### RECORD SET ###

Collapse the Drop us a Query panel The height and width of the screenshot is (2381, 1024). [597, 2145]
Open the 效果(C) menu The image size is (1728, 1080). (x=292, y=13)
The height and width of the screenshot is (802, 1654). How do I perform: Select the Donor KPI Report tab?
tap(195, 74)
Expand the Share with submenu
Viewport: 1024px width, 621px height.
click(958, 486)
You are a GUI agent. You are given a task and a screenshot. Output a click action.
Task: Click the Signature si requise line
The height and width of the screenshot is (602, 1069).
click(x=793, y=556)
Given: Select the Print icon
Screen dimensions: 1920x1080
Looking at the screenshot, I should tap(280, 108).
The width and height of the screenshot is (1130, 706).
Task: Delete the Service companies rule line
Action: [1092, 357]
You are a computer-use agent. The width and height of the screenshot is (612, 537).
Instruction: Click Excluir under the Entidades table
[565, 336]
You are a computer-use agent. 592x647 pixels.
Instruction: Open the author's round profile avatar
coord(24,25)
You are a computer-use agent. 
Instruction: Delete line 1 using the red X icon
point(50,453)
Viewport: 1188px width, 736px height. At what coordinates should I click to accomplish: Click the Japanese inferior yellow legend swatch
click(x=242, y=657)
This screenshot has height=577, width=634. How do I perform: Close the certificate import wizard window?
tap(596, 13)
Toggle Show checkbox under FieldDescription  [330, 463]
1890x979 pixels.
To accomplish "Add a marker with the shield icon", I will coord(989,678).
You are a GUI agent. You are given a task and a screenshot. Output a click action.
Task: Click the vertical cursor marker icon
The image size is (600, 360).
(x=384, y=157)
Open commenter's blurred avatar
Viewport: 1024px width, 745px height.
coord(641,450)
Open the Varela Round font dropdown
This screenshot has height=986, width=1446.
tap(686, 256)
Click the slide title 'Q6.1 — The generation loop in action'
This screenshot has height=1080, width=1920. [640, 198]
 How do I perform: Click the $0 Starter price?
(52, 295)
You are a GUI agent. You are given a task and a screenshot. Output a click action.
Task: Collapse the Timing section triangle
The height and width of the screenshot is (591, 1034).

###

EXERCISE DIRECTIONS: Reproduce, character for character, every line from the one containing "Viewport: 1188px width, 736px" down to the final line of the records.

RESPONSE TO THIS TASK:
Viewport: 1188px width, 736px height. At what coordinates should I click to accomplish: Click the Japanese inferior yellow legend swatch
click(x=242, y=657)
This screenshot has height=577, width=634. How do I perform: Close the certificate import wizard window?
tap(596, 13)
Toggle Show checkbox under FieldDescription  [330, 463]
1890x979 pixels.
To accomplish "Add a marker with the shield icon", I will coord(989,678).
You are a GUI agent. You are given a task and a screenshot. Output a click action.
Task: Click the vertical cursor marker icon
The image size is (600, 360).
(x=384, y=157)
Open commenter's blurred avatar
Viewport: 1024px width, 745px height.
coord(641,450)
Open the Varela Round font dropdown
This screenshot has height=986, width=1446.
tap(686, 256)
Click the slide title 'Q6.1 — The generation loop in action'
This screenshot has height=1080, width=1920. [640, 198]
 How do I perform: Click the $0 Starter price?
(52, 295)
You are a GUI agent. You are given a task and a screenshot. Output a click action.
Task: Collapse the Timing section triangle
The height and width of the screenshot is (591, 1034).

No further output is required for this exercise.